O Museu de Numismática possui mais de 10.500 peças, entre elas as obsidionais holandesas de XII, VI e III florins, as primeiras moedas cunhadas no Brasil, em 1646, em Pernambuco; cédulas do primeiro Banco do Brasil, fundado por D. João VI, em 1808. Dois anos depois foram emitidos os primeiros bilhetes do banco, precursores das cédulas; moedas de 750 anos antes de Cristo; moedas de porcelana do século 19, do Sião, atual Tailândia; moedas espanholas com inscrições orientais; zimbos, espécie de conchas utilizadas em Angola e Congo, nas trocas entre negros, e encontrados nas costas da Bahia; coleções de moedas e medalhas da França e Vaticano; e as menores moedas do mundo, em ouro, do Japão.

Obsidional holandesa

Entre os livros, raridades, escritos em latim, grego, alemão inglês e português, inclusive os quatro catálogos de autoria de Bernardo Ramos.

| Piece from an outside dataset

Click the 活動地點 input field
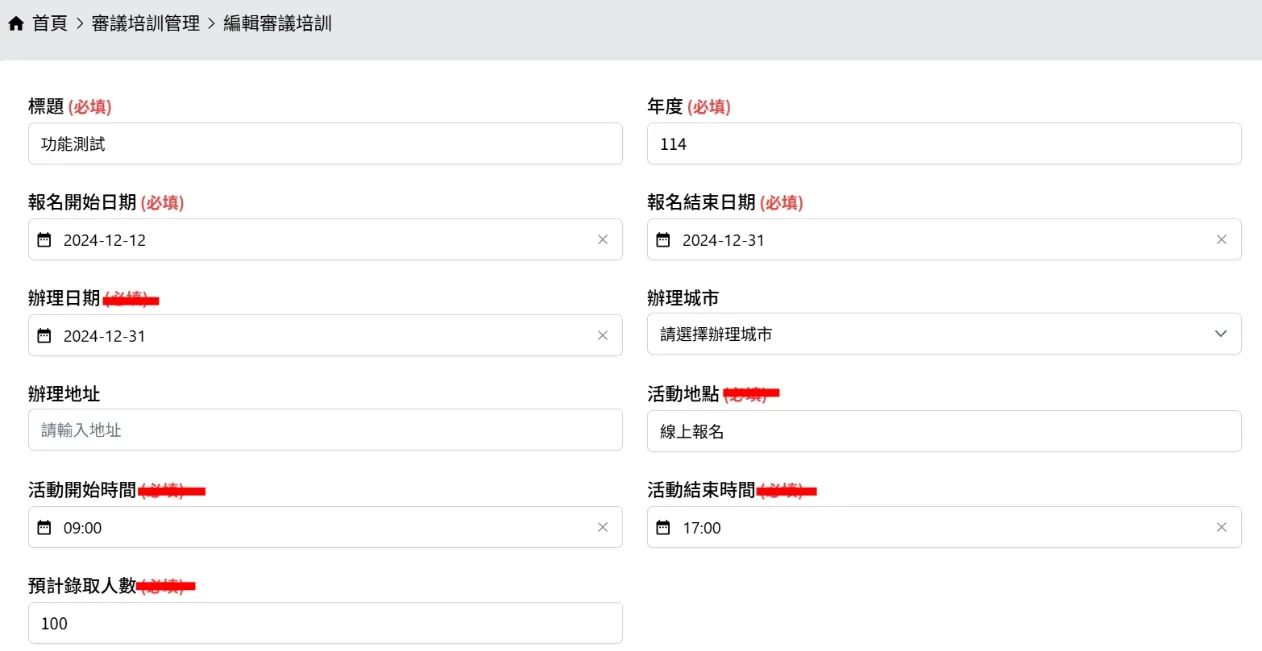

Também consta entre os itens do Museu uma carta original escrita pelo português Joaquim Silvério dos Reis, delator dos inconfidentes mineiros junto com Tiradentes.

Duas coleções chamam a atenção principalmente pelos seus colecionadores, já falecidos: as moedas de ouro de Ulisses Oyarzabal, grande numismata espanhol, que viveu em Manaus e participou da Comissão de Reativação do Museu, em 1990; e as moedas de prata, de Junot Carlos Frederico, também numismata e que foi diretor do Museu por vários anos.